Il suo corpo tremava, come fosse in preda all'istinto di girarsi e fuggire. Ogni muscolo della Serpe era tirato, vigile e contratto, pronto per la lotta o per la fuga.
La ragazza avvertiva il suo respiro, solitamente lento e calmo, velocizzarsi e il suo cuore iniziare a correre, spaventato.
Cosa ti hanno fatto? Avrebbe voluto chiedergli lei, mentre con la mano gli accarezzava la mascella tesa. Ebbe un fremito nel sentire la sua pelle sulla sua, e quasi non si fermò lì per stringerla e fingere di essere altrove con lei, ovunque ma lontano da lì.
Se quella notte fosse andata secondo i piani, lui avrebbe ucciso sua madre e forse salvato suo fratello. Non poteva dimenticare che l'unico nemico non era Caspian, il quale seppur un mostro rimaneva comunque umano. No, Liv lo aveva avvertito: Död non avrebbe accettato quell'unione, non dopo ciò che aveva fatto per assicurarsi la sua disfatta.
Non riusciva a capire come Shahrazād non lo biasimasse, nemmeno un minimo, per quel che riguardava la sua vista.
"Gli appunti," si era ricordata lei, nervosamente, "cosa intendevi prima? Caspian tiene dei documenti nelle segrete?"
Sover e Wyulma, avanti di qualche metro, avevano teso le orecchie per sentire la risposta. Non si preoccupavano della direzione intrapresa, perché riuscivano a vederla proiettata dall'intenzione di Styrkur. Lui la ricordava, e questo faceva muovere l'aria e la sua energia, formando un percorso visibile solo agli occhi di chi aveva visto la vita iniziare.
Nuovamente si era sentito spossato, vittima di quel posto e dei suoi ricordi.

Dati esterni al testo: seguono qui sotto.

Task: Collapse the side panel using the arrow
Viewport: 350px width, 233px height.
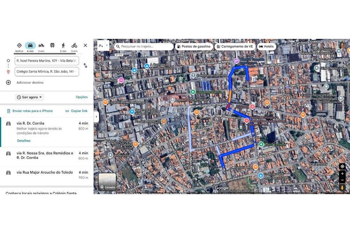Action: tap(96, 117)
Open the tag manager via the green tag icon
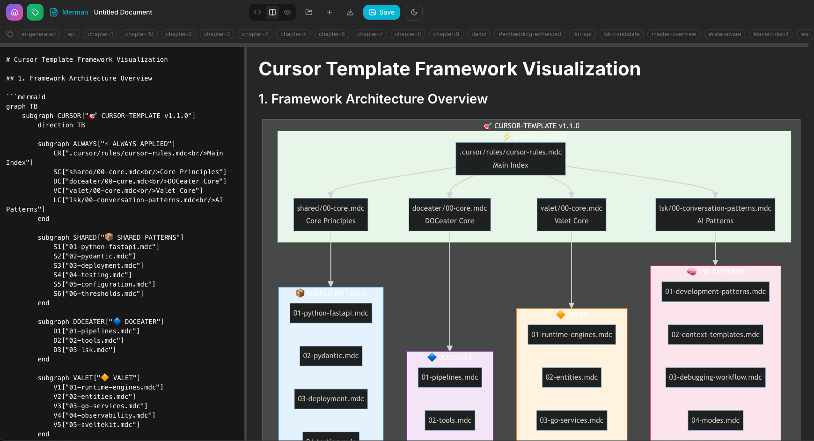The width and height of the screenshot is (814, 441). click(x=35, y=12)
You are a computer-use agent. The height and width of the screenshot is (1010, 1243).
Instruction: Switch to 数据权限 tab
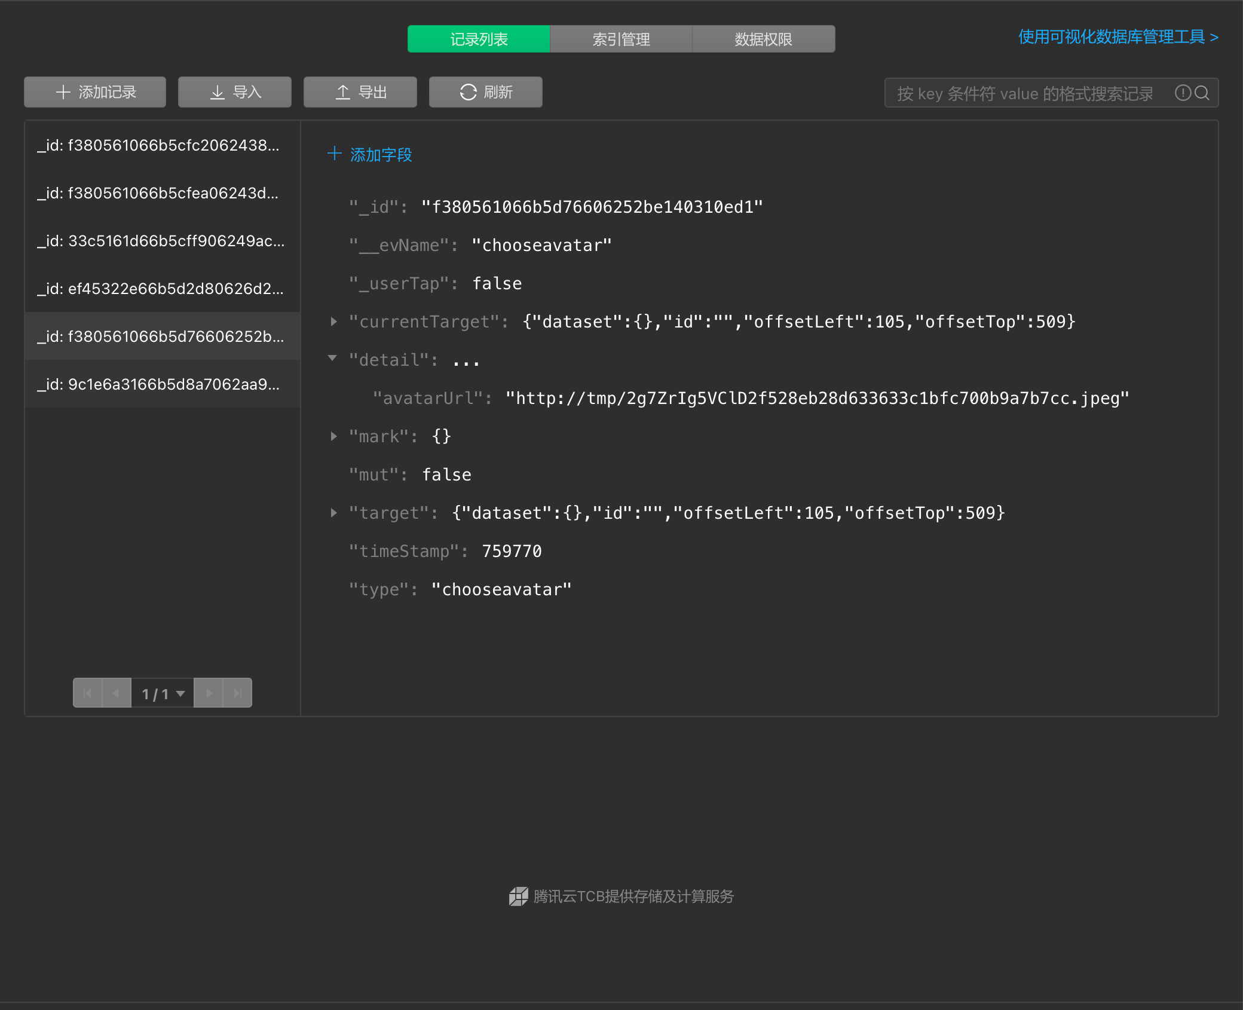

Così, senza pensare, aveva stretto le dita attorno al fianco della ragazza. Sentiva le sue unghie aggrapparsi alla veste e poi alla pelle sottostante con disperazione, paura. Si impose di non gemere e di non sobbalzare, perché il dolore non era tale sa a infliggerglielo era lui.
"Caspian aveva l'abitudine di segnare i progressi fatti, le procedure alle quali si era stati sottoposti, con successo o meno. Così facendo, poteva pianificare le prove successive. Se non riuscivi a superarla, allora doveva renderti in grado di farlo. Perfezionarti, migliorarti, ferirti."
Aveva scosso la testa, allontanando quei ricordi. Non poteva permettersi di essere debole in quella situazione, quindi non poteva permettersi di ricordare.
"Scusami," le aveva sussurrato all'orecchio lui, baciandole la testa per annusarle i capelli; Shahrazād non poteva immaginare cosa lo avesse reso così cupo, ma non importava.
Ora ricordava di quando, da ragazzini, si erano incontrati al lago. Di quando lui era giunto con la casacca imbratta di sangue e gli occhi gonfi e viola. Era scappato da Città dei Santi, trovando rifugio lì, da lei. Sarebbe stato così per sempre, se ne sarebbe personalmente accertata.
Se tutto fosse andato secondo i suoi piani, se le stanze nelle quali era stata con Eternità le avevano rivelato il vero, allora quella sera si sarebbe sporcata le mani di sangue.